[EXTRACT TO READ]:
☆ ☆ ☆
Coping strategies will be different for everyone, advises Blake, depending on their personality type and what feels right this year. “Try to think ahead to what could give you any sense of peace and joy, or momentary reprieve from grief and anger,” she says. “Think of what gives you a feeling of safety and strength, and try to lean into those people and routines.”
For some, that could be as simple as spending time with characters they love by reading a favourite book. For others, it could involve taking the opportunity to travel, to spend time with friends, or to create new traditions.
For example, Samantha Check, a coach specialising in adult-child estrangement who has been no-contact with her mother and family for eight years, is leaning into making new memories. “Enjoyment and happiness is sharing it with good friends who have made it a tradition to share it with us, my husband and daughter, plus new additions, and chosen family,” she explains. “So much so that I absolutely enjoy it and look forward to it. The aim here is to make it the new norm. A yearly highlight has been the Christmas cocktail and a different trifle recipe to try.”
I’ve found ways to make new traditions that are helping me create my own holiday magic
That may still be too painful a prospect to consider, though, for those who are recently estranged. A lot of people choose to volunteer or help the homeless on Christmas Day itself, or to work if that provides a feeling of purpose.
However, those who have years of estrangement under their belts do warn that isolation can feel quite daunting. “If you can, and it feels possible to spend Christmas with other people, that can be helpful,” recommends Bland; Blake urges people to “gather their troops”, those who make them feel safe and loved, whether it be a partner, an old friend, a religious community or a neighbour, and plan some stretches of time with them during the holiday.
Dremen voluntarily secluded herself during previous Christmases, but has opened herself up to spending it with others in recent years. “I feel like there are benefits to choosing to be with community,” she says. Either way, she emphasises the importance of self-care: what are some of the hobbies you enjoy? What are some of the new traditions you’d like to introduce? Which are you ready to release? “I started writing a letter on really difficult holidays, and so that’s become an annual tradition,” says Dremen. Similarly, McGregor’s tip is to make a “help yourself” list by writing down simple things that reliably comfort you: favourite foods, films, walks, music or hobbies. “Turn to your list whenever you feel down, bored, or have unscheduled time,” is her advice.
It might seem obvious, but staying off social media is probably for the best. We all know that what we see online is a highly curated and filtered version of reality. Still, being inundated with snaps and reels of blissfully happy families and “BestChristmasEver!” hashtags is only going to torture those suffering from the absence of such relationships; now could be the ideal time for a digital detox.
At the end of the day, it’s only 24 hours; whether good or bad, it will soon be over. “There’s absolutely no shame in just letting the day pass,” says Bland. “By all means, just watch Netflix and be on your own if you want.”
☆ ☆ ☆
[WORK TASK 1]:
List every person named in the article on coping with family estrangement at Christmas.
[WORK TASK 2]:
Copy the passage of the estrangement article word for word, starting at "I’ve found ways" and ending at "feeling of purpose.".

[DATASET EXTRACT]:
☆ ☆ ☆
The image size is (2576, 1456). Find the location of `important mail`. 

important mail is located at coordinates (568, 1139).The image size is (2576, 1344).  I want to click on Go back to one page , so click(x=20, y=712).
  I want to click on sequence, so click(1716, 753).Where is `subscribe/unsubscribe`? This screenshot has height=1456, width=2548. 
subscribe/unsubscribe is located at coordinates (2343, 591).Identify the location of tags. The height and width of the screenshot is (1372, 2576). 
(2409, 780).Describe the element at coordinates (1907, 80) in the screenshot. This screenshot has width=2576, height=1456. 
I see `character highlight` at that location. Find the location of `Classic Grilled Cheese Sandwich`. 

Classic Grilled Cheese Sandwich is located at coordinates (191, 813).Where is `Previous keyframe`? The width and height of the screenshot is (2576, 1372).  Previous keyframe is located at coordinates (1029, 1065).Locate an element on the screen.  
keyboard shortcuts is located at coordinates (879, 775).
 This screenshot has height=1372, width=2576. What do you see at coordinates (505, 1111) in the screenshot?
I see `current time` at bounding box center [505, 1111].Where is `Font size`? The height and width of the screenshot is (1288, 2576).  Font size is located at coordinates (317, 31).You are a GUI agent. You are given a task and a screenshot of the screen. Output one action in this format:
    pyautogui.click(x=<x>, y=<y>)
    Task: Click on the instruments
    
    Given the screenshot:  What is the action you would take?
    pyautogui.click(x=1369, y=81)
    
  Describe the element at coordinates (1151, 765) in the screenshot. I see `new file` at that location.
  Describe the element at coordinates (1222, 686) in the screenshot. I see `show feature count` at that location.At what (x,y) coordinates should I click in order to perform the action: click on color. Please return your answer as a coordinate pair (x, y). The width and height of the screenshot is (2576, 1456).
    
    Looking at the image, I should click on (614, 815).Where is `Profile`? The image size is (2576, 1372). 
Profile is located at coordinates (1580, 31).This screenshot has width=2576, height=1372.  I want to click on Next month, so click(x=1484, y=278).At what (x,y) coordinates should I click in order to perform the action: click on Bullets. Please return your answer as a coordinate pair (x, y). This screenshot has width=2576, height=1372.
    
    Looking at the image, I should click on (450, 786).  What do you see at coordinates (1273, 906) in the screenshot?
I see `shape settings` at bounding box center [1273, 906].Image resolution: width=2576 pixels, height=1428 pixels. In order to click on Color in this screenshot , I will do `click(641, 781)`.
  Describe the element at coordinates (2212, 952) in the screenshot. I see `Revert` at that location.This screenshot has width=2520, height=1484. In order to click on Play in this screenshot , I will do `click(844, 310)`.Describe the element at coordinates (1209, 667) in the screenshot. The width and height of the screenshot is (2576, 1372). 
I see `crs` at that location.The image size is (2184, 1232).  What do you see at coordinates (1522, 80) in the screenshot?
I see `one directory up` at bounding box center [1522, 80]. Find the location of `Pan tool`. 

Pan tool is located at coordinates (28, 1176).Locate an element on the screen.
☆ ☆ ☆
[TASK OUTPUT 1]:
Blake
Samantha Check
Bland
Dremen
McGregor

[TASK OUTPUT 2]:
I’ve found ways to make new traditions that are helping me create my own holiday magic
That may still be too painful a prospect to consider, though, for those who are recently estranged. A lot of people choose to volunteer or help the homeless on Christmas Day itself, or to work if that provides a feeling of purpose.